抜粋:
══════════════════════════════
トランプ選対Wポストも提訴
古森義久(ジャーナリスト・麗澤大学特別教授)
「古森義久の内外透視」
【まとめ】
・トランプ選対、WポストとCNNを名誉棄損の罪で正式に告訴。
・米の公的な名誉棄損には、報道側に悪意や敵意の証跡が必要。
・大手メディア「偏向」に正面から対決姿勢取るのはトランプ陣営が初。
アメリカのトランプ大統領の再選を目指す「トランプ再選運動本部」はニューヨーク・タイムズに続いてワシントン・ポストとCNNテレビをあいついでトランプ氏に対する名誉棄損の罪で正式に告訴した。この両メディアとも反トランプ、親民主党の基調で知られ、トランプ大統領から「アメリカ国民の敵」とか「フェイク・ニュース」とののしられてきた。
トランプ再選本部は今回もこの両メディアの「トランプ陣営とロシア政府との共謀」という報道などを虚偽として訴えを起こしたが、今年の大統領選でのトランプ陣営と主要メディアとの正面衝突がはやくも構図を明らかにした。
ただし現職大統領の再選支持母体が主要メディアを訴えるという実例はなく、アメリカ国政のなかでのメディアの役割に新しい法的な要素が注入されることともなりかねない。
トランプ再選運動本部は2月26日、ニューヨーク・タイムズに対する訴訟をニューヨーク州最高裁判所に起こしたのに続いて、3月2日、ワシントン・ポストへの名誉棄損の訴えをワシントンの連邦裁判所に提出した。
訴状はワシントン・ポストが2019年6月に掲載した2本の記事に「トランプ氏は2016年のアメリカ大統領選にロシア政府の介入を求めた」とか「トランプ氏は2020年の大統領選でもロシア政府の介入を歓迎している」という記述があったのはいずれも虚偽だとして、トランプ氏の名誉の毀損と今回の大統領選での損害を訴え、数百万ドル単位の賠償を求めている。
トランプ大統領は民主党寄りの大手メディアが長い期間、報じてきた「2016年選挙でのトランプ陣営とロシア政府との共謀による投票結果の不正操作」という疑惑を完全に虚構だとして否定してきた。トランプ陣営ではその主張の最大の根拠としてモラー特別検察官による「ロシア疑惑」捜査の「訴追に値する不正の事実はなかった」という結論をあげてきた。
══════════════════════════════
提示資料:
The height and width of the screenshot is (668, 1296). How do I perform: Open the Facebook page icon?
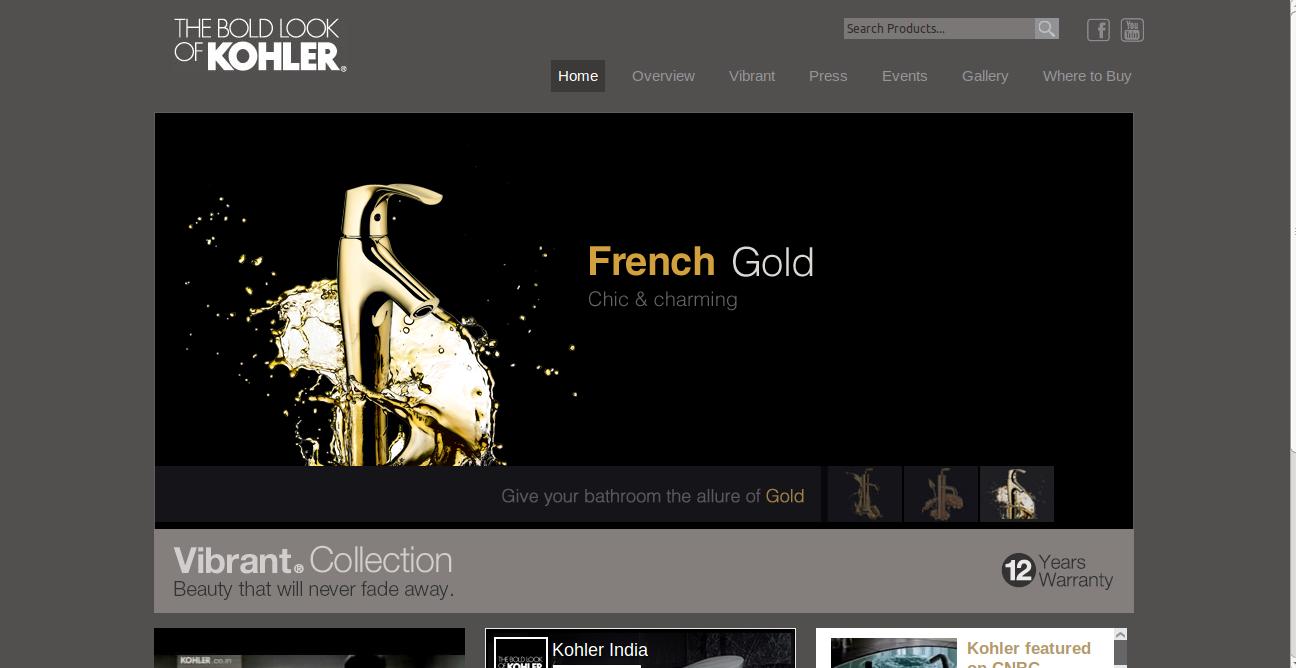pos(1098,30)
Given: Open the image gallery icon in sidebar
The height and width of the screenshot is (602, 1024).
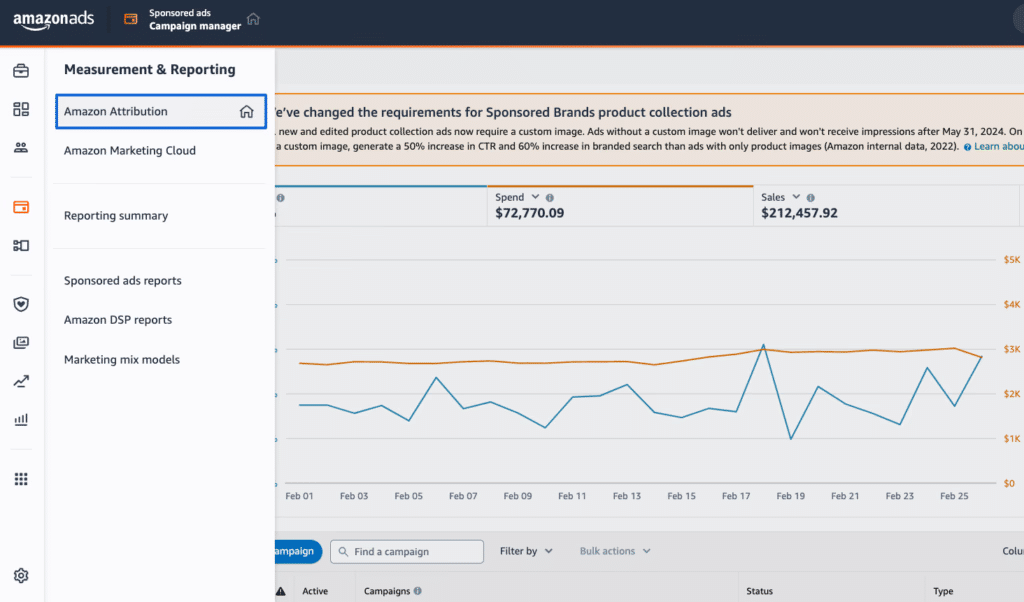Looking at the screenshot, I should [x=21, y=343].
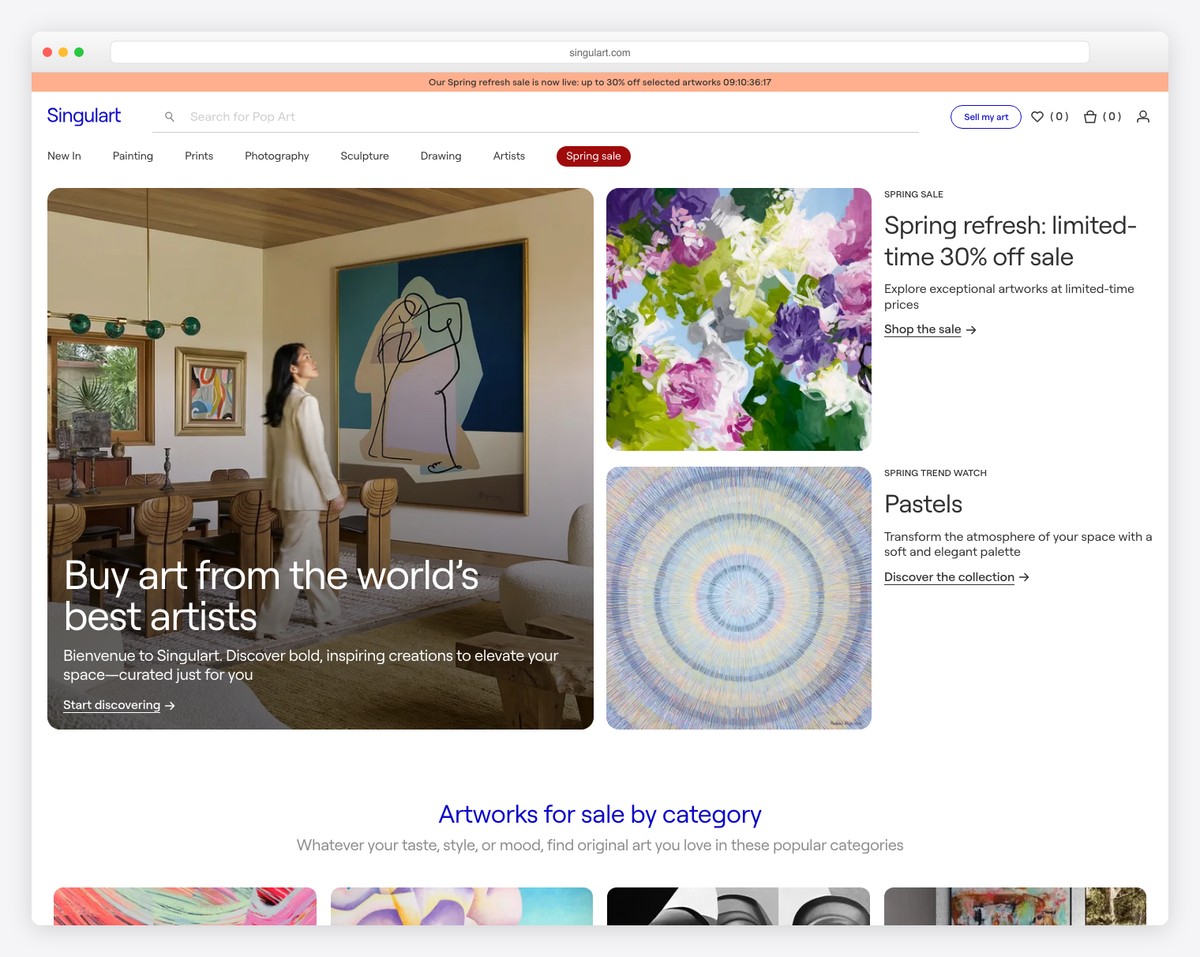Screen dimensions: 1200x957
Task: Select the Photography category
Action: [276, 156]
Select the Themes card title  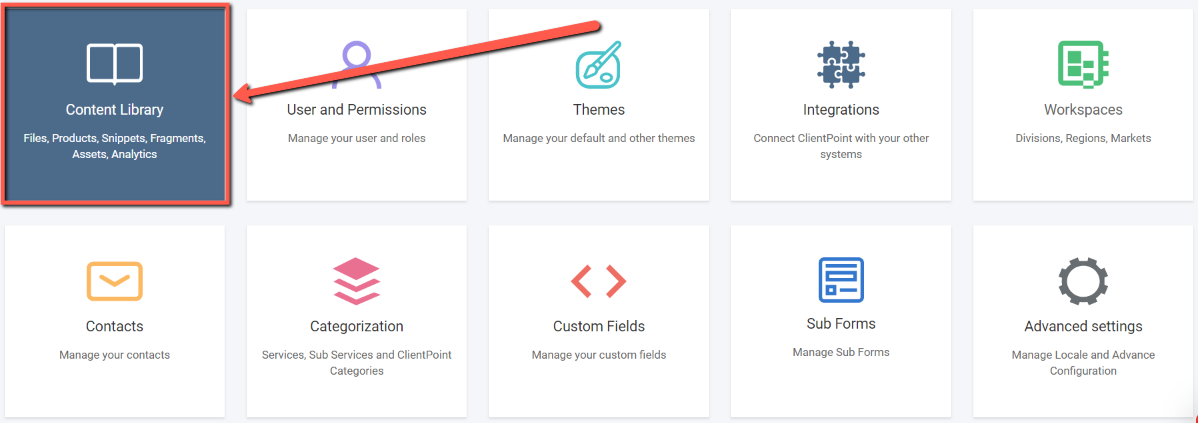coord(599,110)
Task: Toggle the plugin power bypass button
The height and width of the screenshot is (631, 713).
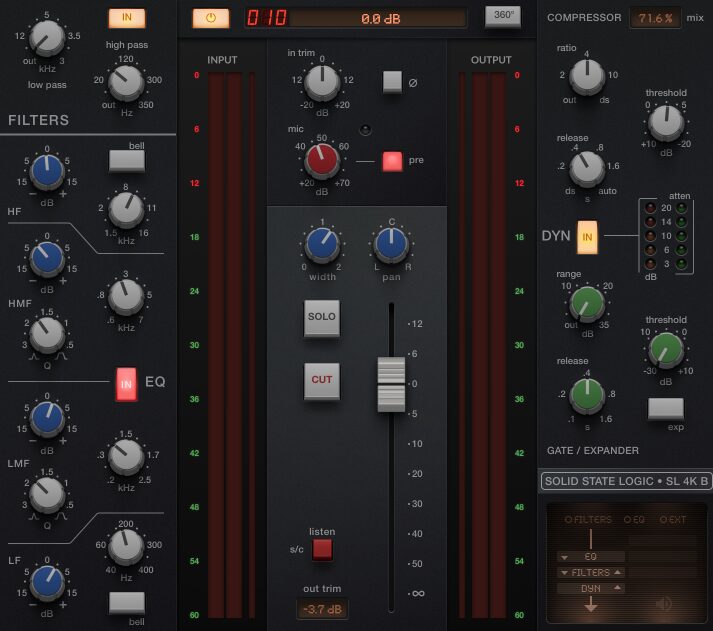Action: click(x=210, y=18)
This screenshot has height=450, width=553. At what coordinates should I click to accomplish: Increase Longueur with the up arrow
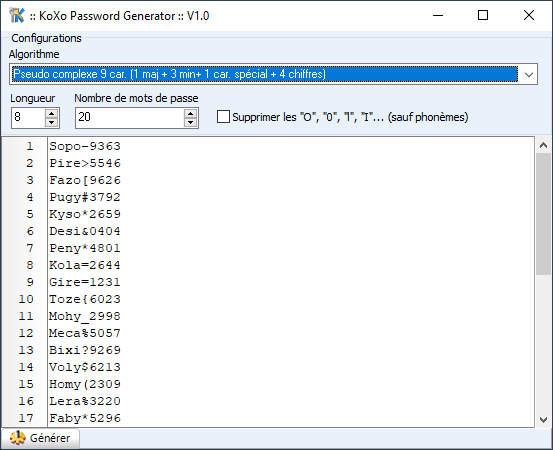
══════════════════════════════
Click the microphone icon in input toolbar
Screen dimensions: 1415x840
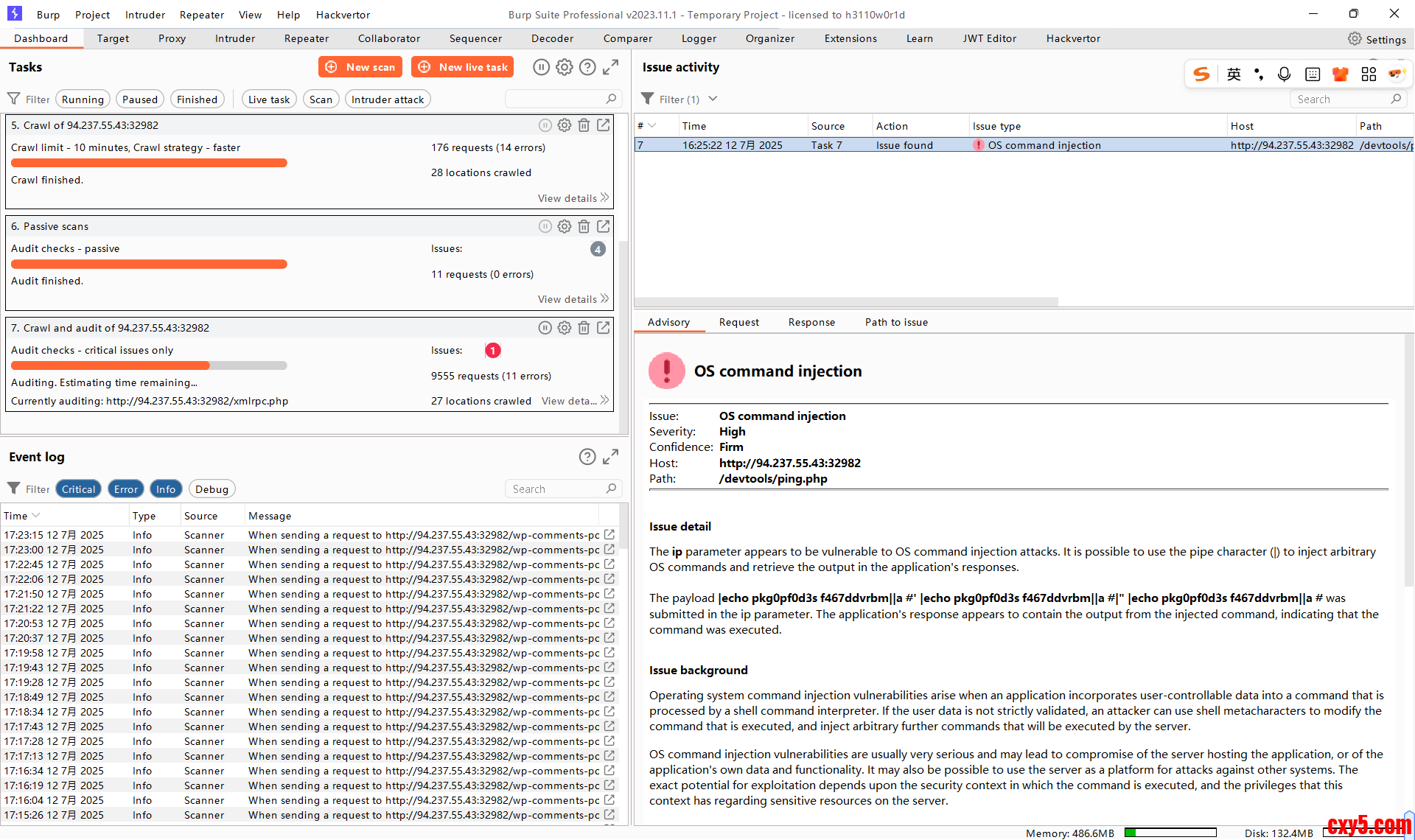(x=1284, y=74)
══════════════════════════════
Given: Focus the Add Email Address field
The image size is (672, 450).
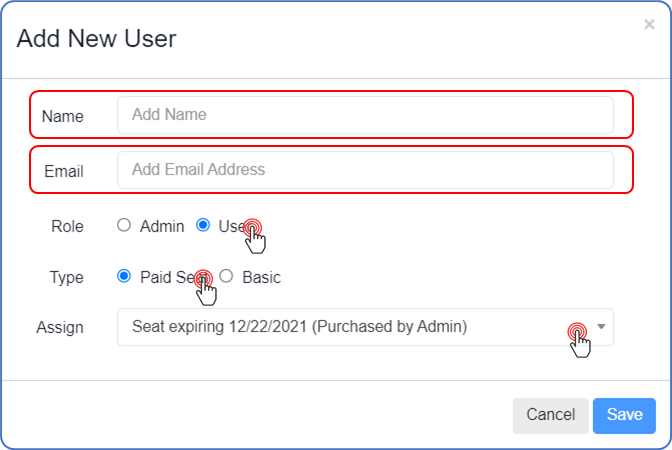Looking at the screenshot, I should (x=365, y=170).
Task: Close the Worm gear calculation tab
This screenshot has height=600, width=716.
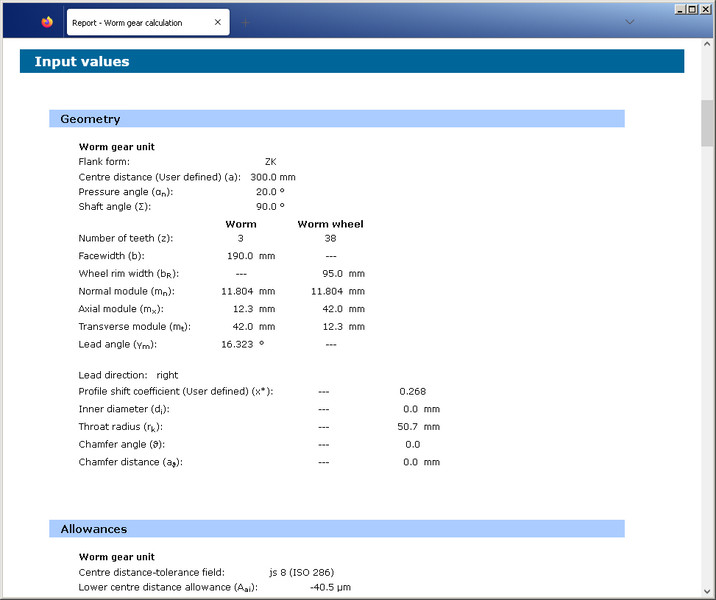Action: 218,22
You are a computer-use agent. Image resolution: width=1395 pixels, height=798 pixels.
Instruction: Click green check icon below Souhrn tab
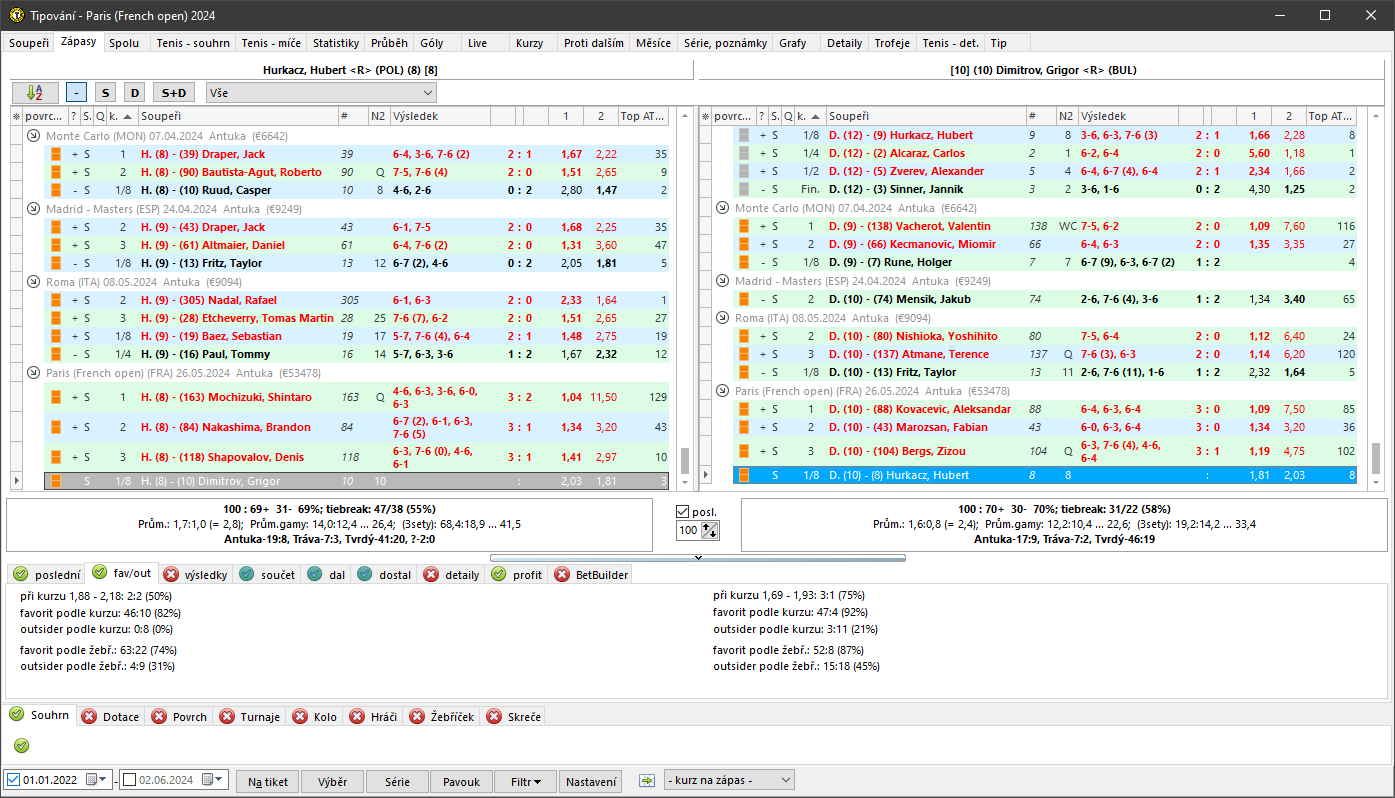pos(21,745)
══════════════════════════════
問題 A: トランプ陣営の提訴に関する抜粋から、「アメリカのトランプ大統領の再」から「されることともなりかねない。」までを、両端を含めて一字も変えずに書き写しなさい。
問題 B: トランプ陣営は、大手メディアが報じてきた「ロシア政府との共謀」疑惑を完全な虚構だとしている。抜粋によれば、その主張の最大の根拠は何か。1〜3文で説明しなさい。
問題 C:
抜粋に基づいて、次の問いに答えなさい。
(i) アメリカで公的な名誉棄損が成立するには、報道側に何が必要とされるか。
(ii) ワシントン・ポストへの訴えは、いつ、どの裁判所に提出されたか。
(iii) 訴状が虚偽だとした記述は、ワシントン・ポストがいつ掲載した何本の記事にあったか。
提示資料のデータは、抜粋とは別に扱う資料である。

解答例 A:
アメリカのトランプ大統領の再選を目指す「トランプ再選運動本部」はニューヨーク・タイムズに続いてワシントン・ポストとCNNテレビをあいついでトランプ氏に対する名誉棄損の罪で正式に告訴した。この両メディアとも反トランプ、親民主党の基調で知られ、トランプ大統領から「アメリカ国民の敵」とか「フェイク・ニュース」とののしられてきた。
トランプ再選本部は今回もこの両メディアの「トランプ陣営とロシア政府との共謀」という報道などを虚偽として訴えを起こしたが、今年の大統領選でのトランプ陣営と主要メディアとの正面衝突がはやくも構図を明らかにした。
ただし現職大統領の再選支持母体が主要メディアを訴えるという実例はなく、アメリカ国政のなかでのメディアの役割に新しい法的な要素が注入されることともなりかねない。

解答例 B: トランプ陣営は、モラー特別検察官による「ロシア疑惑」捜査の結論を最大の根拠としてあげてきた。その結論は「訴追に値する不正の事実はなかった」というものである。

解答例 C:
(i) 悪意や敵意の証跡
(ii) 3月2日、ワシントンの連邦裁判所
(iii) 2019年6月に掲載された2本の記事